**WHAT THIS TASK INVOLVES:** Pictures are to be left out, and only the lines below starting at the one with "clicking here (385, 281)" and ending at the one with "Sport (65, 1971)" are to be reproduced, each exactly, both ends included.

**DATA SHOWN:**
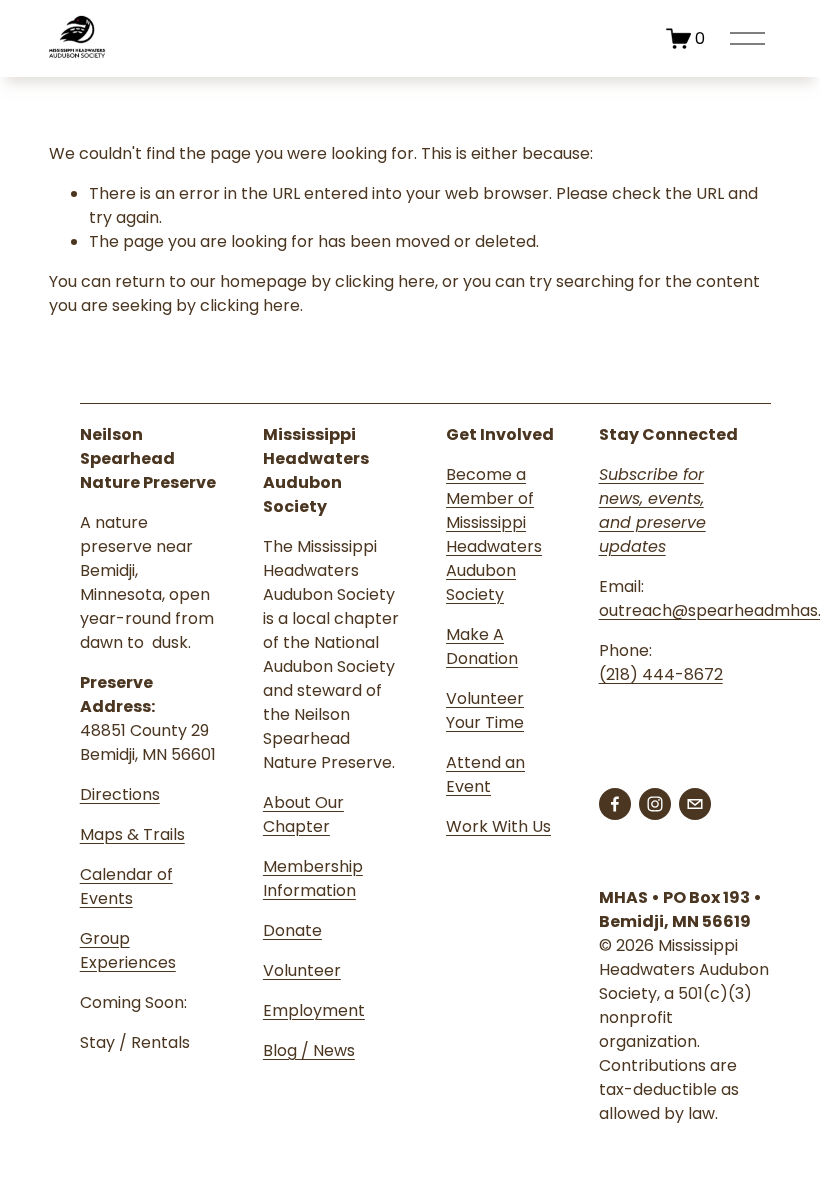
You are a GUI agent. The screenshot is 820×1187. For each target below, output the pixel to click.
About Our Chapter (303, 814)
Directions (120, 794)
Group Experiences (128, 950)
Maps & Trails (132, 834)
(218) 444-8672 (661, 674)
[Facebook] (615, 804)
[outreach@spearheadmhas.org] (695, 804)
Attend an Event (485, 774)
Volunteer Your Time (485, 710)
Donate (292, 930)
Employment (314, 1010)
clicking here (385, 281)
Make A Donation (482, 646)
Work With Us (498, 826)
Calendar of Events (126, 886)
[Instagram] (655, 804)
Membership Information (313, 878)
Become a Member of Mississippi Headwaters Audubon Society (494, 534)
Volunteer (302, 970)
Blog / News (309, 1050)
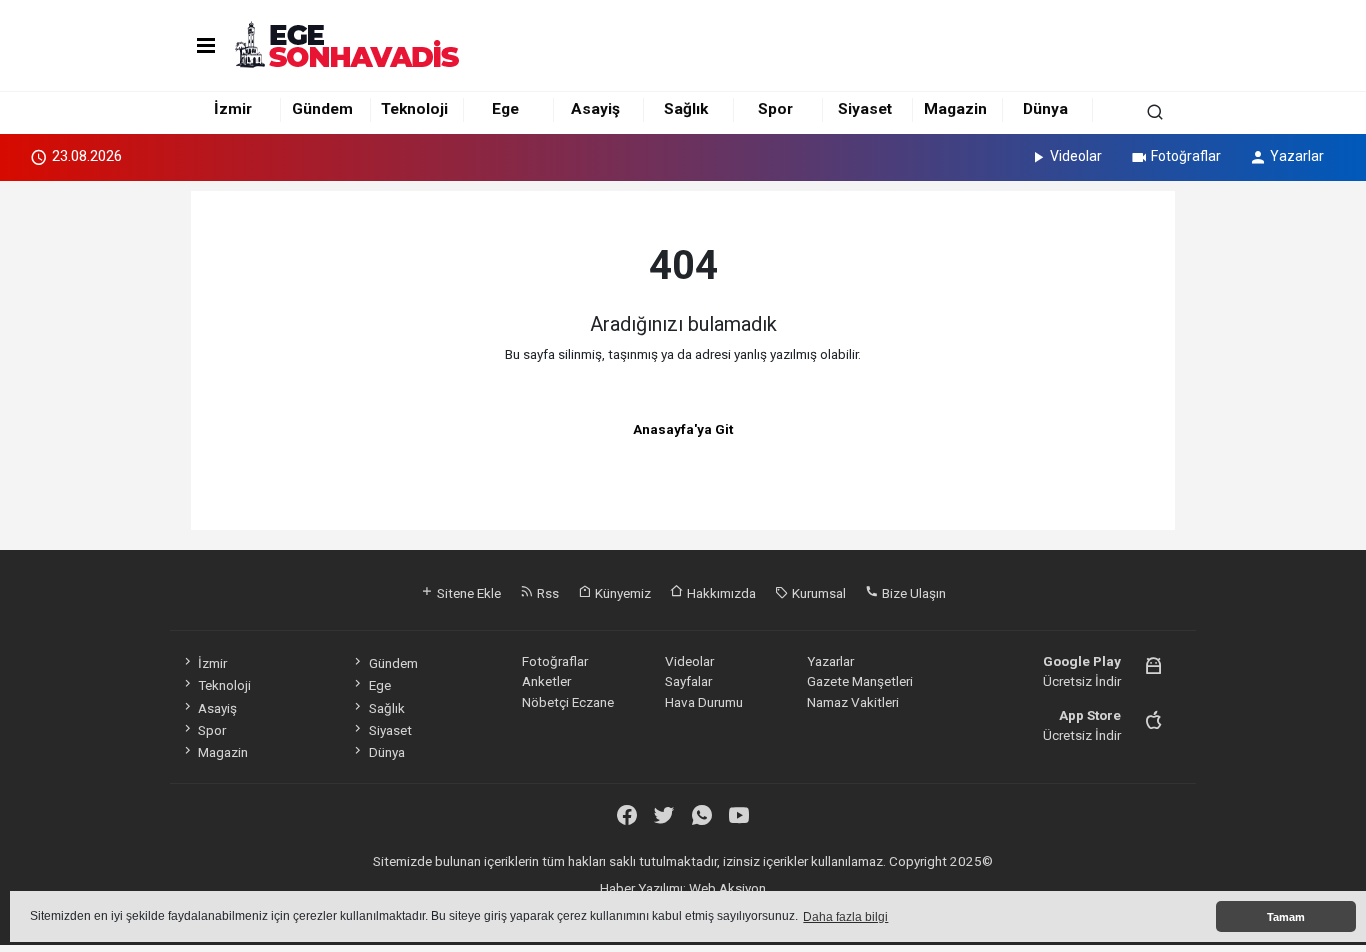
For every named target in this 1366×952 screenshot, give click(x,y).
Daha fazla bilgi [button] (845, 917)
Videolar (1076, 156)
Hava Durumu (704, 702)
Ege (505, 109)
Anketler (546, 681)
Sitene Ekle (467, 593)
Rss (546, 593)
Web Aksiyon (727, 888)
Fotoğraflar (1186, 156)
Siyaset (865, 109)
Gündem (322, 109)
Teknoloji (414, 109)
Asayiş (595, 109)
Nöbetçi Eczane (568, 702)
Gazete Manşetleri (860, 681)
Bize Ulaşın (912, 593)
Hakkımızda (720, 593)
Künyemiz (621, 593)
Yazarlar (1297, 156)
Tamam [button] (1286, 917)
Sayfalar (688, 681)
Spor (775, 109)
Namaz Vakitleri (853, 702)
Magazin (955, 109)
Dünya (1045, 109)
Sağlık (686, 109)
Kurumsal (817, 593)
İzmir (233, 109)
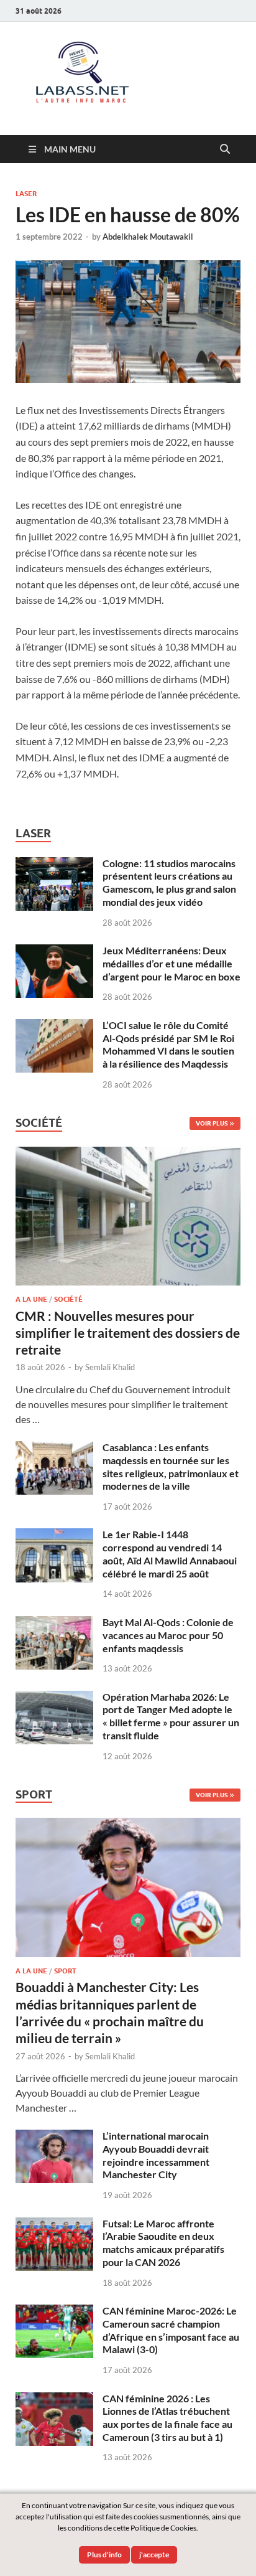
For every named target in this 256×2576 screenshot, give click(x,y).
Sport (65, 1971)
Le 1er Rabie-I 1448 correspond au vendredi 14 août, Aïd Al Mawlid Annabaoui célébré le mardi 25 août (170, 1553)
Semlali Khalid (110, 1367)
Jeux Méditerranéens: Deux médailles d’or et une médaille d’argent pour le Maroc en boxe (171, 963)
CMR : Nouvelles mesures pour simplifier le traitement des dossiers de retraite (128, 1333)
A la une (31, 1299)
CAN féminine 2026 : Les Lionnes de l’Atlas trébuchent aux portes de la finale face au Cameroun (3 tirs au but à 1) (167, 2417)
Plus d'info (104, 2554)
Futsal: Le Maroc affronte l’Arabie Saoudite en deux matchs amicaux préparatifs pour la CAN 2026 (163, 2242)
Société (68, 1299)
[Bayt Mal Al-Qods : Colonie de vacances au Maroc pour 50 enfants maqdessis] (54, 1623)
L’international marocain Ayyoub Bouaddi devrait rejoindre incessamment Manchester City (156, 2155)
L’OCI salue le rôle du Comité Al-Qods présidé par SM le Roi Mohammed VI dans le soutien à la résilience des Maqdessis (168, 1044)
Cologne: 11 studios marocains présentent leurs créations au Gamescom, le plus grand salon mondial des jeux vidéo (169, 882)
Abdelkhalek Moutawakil (148, 237)
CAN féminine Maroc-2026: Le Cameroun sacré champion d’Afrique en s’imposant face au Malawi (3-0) (171, 2330)
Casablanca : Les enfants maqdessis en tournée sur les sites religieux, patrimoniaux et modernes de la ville (171, 1466)
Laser (26, 193)
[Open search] (225, 149)
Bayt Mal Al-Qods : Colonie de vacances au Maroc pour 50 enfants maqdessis (168, 1635)
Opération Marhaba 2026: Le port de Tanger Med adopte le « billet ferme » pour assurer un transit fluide (171, 1716)
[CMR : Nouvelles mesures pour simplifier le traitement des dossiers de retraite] (128, 1154)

**OUTPUT BELOW:**
clicking here (385, 281)
Make A Donation (482, 646)
Work With Us (498, 826)
Calendar of Events (126, 886)
[Instagram] (655, 804)
Membership Information (313, 878)
Become a Member of Mississippi Headwaters Audubon Society (494, 534)
Volunteer (302, 970)
Blog / News (309, 1050)
For every named target in this 1366×952 screenshot, give click(x,y).
Daha fazla bilgi [button] (845, 917)
Videolar (1076, 156)
Hava Durumu (704, 702)
Ege (505, 109)
Anketler (546, 681)
Sitene Ekle (467, 593)
Rss (546, 593)
Web Aksiyon (727, 888)
Fotoğraflar (1186, 156)
Siyaset (865, 109)
Gündem (322, 109)
Teknoloji (414, 109)
Asayiş (595, 109)
Nöbetçi Eczane (568, 702)
Gazete Manşetleri (860, 681)
Bize Ulaşın (912, 593)
Hakkımızda (720, 593)
Künyemiz (621, 593)
Yazarlar (1297, 156)
Tamam [button] (1286, 917)
Sayfalar (688, 681)
Spor (775, 109)
Namaz Vakitleri (853, 702)
Magazin (955, 109)
Dünya (1045, 109)
Sağlık (686, 109)
Kurumsal (817, 593)
İzmir (233, 109)
For every named target in this 256×2576 screenshot, give click(x,y).
Sport (65, 1971)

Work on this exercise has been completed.